Monday, February 12, 2007

Rudy's Weaknesses

The Smoking Gun posts the 'opposition research' paper that Rudy Giuliani's own campaign team prepared for his New York City mayoral run in 1993. The point was to prepare for the attacks that were likely to be coming from the Dinkins team. All copies were supposed to be destroyed, but apparently one or more survived.

I've not had a chance to look at it closely, but what I have seen makes for interesting reading. I was not aware of the circumstances surrounding Giuliani's first marriage, but they sound... interesting:

The confidential 450-page report, authored by Giuliani's research director and another aide, was the campaign's attempt to identify possible lines of attack against Giuliani and prepare the candidate and his staff to counter "the kinds of no-holes-barred assault" expected in a general election rematch with Democratic incumbent David Dinkins. As he tried to win election in an overwhelmingly Democratic city, Giuliani needed "inoculating against" the "Reagan Republican moniker," the vulnerability study reported. "

The Giuliani campaign should emphasize its candidate's independence from traditional national Republican policies." The final six words of that sentence are underlined in the study.

Additionally, the Giuliani report noted that the candidate needed to make it clear to voters that he was "pretty good on most issues of concern to gay and lesbian New Yorkers" and was pro-choice and supported public funding for abortion. "He will continue city funding for abortions at city hospitals. Nothing more, nothing less." Giuliani's stance on these issues, of course, may leave him vulnerable today with an entirely different electorate.

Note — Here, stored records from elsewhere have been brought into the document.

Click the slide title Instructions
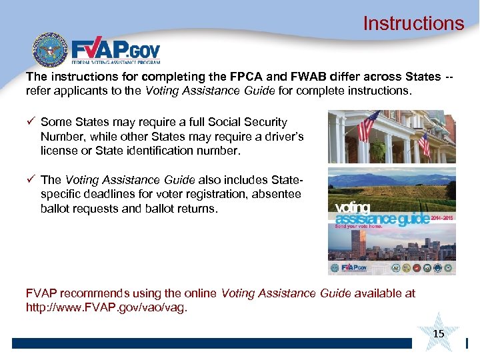click(413, 23)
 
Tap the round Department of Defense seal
click(50, 51)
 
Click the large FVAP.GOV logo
click(115, 51)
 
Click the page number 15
click(438, 333)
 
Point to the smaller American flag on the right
click(423, 143)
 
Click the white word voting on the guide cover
click(349, 208)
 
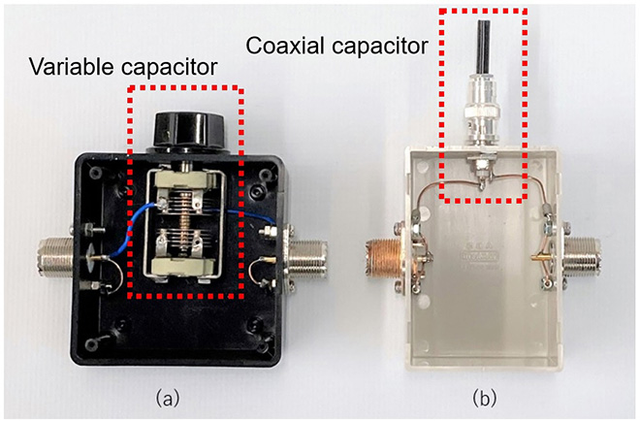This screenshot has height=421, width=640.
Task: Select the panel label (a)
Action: pos(167,398)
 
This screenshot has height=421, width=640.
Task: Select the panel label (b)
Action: pos(485,398)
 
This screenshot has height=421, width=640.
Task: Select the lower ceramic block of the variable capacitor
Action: pos(182,268)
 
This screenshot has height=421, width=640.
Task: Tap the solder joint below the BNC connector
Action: pos(483,183)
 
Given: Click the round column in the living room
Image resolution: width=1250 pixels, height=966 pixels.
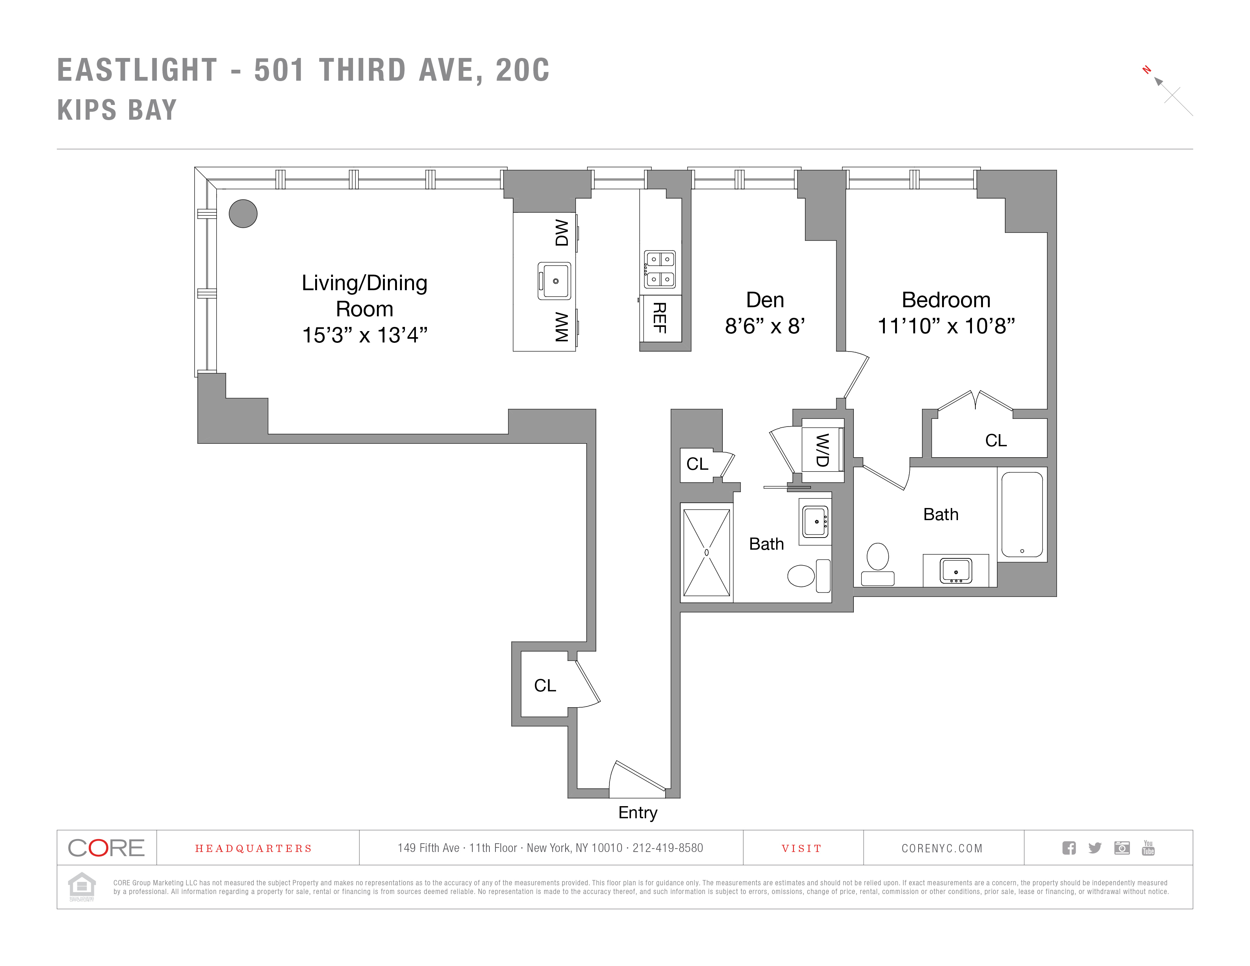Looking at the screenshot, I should click(x=243, y=213).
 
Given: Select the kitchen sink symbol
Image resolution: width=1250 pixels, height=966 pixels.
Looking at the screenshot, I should click(x=555, y=281).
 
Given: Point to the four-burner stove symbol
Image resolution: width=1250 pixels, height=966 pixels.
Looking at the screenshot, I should click(x=660, y=269).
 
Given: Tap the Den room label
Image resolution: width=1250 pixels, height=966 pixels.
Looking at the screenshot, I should click(x=765, y=300).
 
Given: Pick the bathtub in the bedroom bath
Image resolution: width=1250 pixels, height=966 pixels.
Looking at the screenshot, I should click(x=1022, y=513).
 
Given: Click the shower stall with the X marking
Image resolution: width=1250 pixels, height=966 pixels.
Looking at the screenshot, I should click(x=706, y=552).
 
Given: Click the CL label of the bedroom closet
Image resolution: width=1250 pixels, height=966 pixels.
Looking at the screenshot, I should click(x=995, y=440).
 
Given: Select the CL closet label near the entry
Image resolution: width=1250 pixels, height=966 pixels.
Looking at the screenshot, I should click(x=544, y=685).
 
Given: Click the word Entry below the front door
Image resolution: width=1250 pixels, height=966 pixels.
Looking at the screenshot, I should click(x=638, y=812).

The campaign study was obtained by The Village Voice's Wayne Barrett in the course of preparing "Rudy!," an investigative biography of Giuliani. In its preface, the study notes that it is "tough and hard-hitting. It pulls no punches." Perhaps that is why Giuliani, as Barrett reported, ordered copies of the vulnerability study destroyed shortly after it was circulated to top campaign aides.

He surely could not have been pleased to read that his "personal life raises questions about a 'weirdness factor.'" That weirdness, aides reported, stemmed from Giuliani's 14-year marriage to his second cousin, a union that he got annulled by claiming to have never received proper dispensation from the Catholic Church for the unorthodox nuptials. "When asked about his personal life, Giuliani gives a wide array of conflicting answers," the campaign report stated. "All of this brings the soundness of his judgement into question--and the veracity of his answers."

Some of this will undoubtedly serve as a useful 'how-to' for primary opponents, so it's in Giuliani's best interest to get it out there early. And while there is some odd stuff in here, it's likely that things like 'He will continue city funding for abortions at city hospitals. Nothing more, nothing less,' will cause more problems than stuff about marrying one's cousin.

Hhmm. Guess there's no way to say that without it sounding strange.

Anyway, I may comment more as I get the chance to look through more of it.